Your objective: Please repeat, without alteration, the line containing "Screen dimensions: 1200x669" and every line that follows it to the end of the entries below, and only those lines.

START Data supplied

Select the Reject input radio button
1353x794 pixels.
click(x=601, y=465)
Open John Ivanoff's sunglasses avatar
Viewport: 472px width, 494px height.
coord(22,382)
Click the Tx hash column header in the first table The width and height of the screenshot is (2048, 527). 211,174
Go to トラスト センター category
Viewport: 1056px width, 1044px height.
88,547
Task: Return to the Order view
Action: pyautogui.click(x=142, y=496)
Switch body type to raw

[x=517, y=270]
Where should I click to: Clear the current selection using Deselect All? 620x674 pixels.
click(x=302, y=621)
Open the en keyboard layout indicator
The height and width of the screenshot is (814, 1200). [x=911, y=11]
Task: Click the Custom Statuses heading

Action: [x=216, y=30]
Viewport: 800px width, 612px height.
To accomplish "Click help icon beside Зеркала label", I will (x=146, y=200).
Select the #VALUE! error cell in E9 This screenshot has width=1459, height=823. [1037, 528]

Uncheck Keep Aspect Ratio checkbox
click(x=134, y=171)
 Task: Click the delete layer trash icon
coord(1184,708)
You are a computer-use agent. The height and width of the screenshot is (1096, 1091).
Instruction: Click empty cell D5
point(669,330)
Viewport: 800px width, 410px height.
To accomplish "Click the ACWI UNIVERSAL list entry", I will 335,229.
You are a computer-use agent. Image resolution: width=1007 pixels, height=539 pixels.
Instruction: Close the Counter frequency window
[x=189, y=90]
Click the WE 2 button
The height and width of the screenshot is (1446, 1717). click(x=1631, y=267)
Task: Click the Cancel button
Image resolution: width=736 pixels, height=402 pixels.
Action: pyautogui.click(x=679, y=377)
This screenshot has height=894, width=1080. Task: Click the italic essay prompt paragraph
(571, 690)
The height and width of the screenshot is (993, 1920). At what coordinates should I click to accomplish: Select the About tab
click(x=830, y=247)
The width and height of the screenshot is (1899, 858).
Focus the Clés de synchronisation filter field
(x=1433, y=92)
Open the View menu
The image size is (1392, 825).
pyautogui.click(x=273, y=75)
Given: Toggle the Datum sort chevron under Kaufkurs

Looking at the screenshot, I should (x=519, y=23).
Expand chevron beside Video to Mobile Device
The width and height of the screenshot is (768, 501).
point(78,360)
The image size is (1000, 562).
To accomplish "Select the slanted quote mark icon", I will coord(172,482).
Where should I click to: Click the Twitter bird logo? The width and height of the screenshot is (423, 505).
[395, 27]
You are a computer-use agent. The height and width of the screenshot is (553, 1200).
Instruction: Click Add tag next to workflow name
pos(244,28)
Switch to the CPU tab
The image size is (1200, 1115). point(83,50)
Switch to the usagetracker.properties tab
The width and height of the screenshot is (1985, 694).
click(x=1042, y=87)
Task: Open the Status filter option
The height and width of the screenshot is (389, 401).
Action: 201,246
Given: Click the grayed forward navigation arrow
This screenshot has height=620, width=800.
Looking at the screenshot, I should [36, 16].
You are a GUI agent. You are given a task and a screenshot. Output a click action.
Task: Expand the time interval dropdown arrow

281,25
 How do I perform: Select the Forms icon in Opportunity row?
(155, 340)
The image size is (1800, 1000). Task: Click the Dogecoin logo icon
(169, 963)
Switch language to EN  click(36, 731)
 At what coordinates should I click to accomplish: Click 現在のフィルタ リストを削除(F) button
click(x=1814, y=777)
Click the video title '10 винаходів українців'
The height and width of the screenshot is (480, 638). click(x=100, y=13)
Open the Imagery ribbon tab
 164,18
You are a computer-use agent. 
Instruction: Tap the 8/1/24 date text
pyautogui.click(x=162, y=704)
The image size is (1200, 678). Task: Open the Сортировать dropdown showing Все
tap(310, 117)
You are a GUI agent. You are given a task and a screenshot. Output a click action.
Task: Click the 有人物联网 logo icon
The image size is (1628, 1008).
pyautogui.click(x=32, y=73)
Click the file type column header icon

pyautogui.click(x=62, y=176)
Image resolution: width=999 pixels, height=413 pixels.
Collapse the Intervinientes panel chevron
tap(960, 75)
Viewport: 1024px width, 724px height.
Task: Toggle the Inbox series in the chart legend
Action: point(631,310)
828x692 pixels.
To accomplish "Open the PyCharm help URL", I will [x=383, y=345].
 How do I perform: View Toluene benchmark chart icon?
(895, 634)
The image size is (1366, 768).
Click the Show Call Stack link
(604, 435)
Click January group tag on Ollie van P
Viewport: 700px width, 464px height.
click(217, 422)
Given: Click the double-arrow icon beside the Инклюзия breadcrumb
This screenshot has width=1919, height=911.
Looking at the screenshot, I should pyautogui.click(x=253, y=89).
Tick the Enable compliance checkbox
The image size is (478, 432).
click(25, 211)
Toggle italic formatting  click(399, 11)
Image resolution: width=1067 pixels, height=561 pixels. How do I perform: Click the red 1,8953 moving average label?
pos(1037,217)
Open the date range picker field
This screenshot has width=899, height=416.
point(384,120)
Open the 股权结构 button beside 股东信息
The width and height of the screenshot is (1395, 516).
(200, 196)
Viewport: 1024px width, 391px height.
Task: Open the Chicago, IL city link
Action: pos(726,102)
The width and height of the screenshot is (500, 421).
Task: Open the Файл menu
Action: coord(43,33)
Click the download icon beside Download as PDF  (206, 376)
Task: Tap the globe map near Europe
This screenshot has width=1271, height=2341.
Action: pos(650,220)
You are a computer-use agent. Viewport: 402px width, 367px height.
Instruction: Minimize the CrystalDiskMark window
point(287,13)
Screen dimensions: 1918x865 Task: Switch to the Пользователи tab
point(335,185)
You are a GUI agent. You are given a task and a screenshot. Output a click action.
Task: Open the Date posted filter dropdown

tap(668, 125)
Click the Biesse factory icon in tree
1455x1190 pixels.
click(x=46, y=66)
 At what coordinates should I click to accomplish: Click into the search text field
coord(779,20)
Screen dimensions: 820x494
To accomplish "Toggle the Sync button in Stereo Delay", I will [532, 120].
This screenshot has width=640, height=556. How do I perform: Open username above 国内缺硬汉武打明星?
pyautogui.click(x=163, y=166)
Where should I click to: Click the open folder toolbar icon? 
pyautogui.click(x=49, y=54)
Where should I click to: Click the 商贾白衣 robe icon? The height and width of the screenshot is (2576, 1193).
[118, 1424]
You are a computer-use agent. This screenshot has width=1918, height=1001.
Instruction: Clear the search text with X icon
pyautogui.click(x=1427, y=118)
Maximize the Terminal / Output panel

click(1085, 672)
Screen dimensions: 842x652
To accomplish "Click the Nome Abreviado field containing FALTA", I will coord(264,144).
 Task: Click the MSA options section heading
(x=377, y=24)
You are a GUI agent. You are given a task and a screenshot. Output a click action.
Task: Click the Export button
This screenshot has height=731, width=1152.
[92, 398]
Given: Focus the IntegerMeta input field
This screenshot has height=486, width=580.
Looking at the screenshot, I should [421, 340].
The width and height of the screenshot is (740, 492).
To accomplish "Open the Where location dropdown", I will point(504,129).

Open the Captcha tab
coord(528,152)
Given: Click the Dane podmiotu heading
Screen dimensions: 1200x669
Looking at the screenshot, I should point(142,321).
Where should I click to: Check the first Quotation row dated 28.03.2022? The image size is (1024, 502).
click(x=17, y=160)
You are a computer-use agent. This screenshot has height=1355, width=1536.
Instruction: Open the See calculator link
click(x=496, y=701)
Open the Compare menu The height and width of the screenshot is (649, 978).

END Data supplied

Written response:
Screen dimensions: 1200x669
Looking at the screenshot, I should point(142,321).
Where should I click to: Check the first Quotation row dated 28.03.2022? The image size is (1024, 502).
click(x=17, y=160)
You are a computer-use agent. This screenshot has height=1355, width=1536.
Instruction: Open the See calculator link
click(x=496, y=701)
Open the Compare menu The height and width of the screenshot is (649, 978).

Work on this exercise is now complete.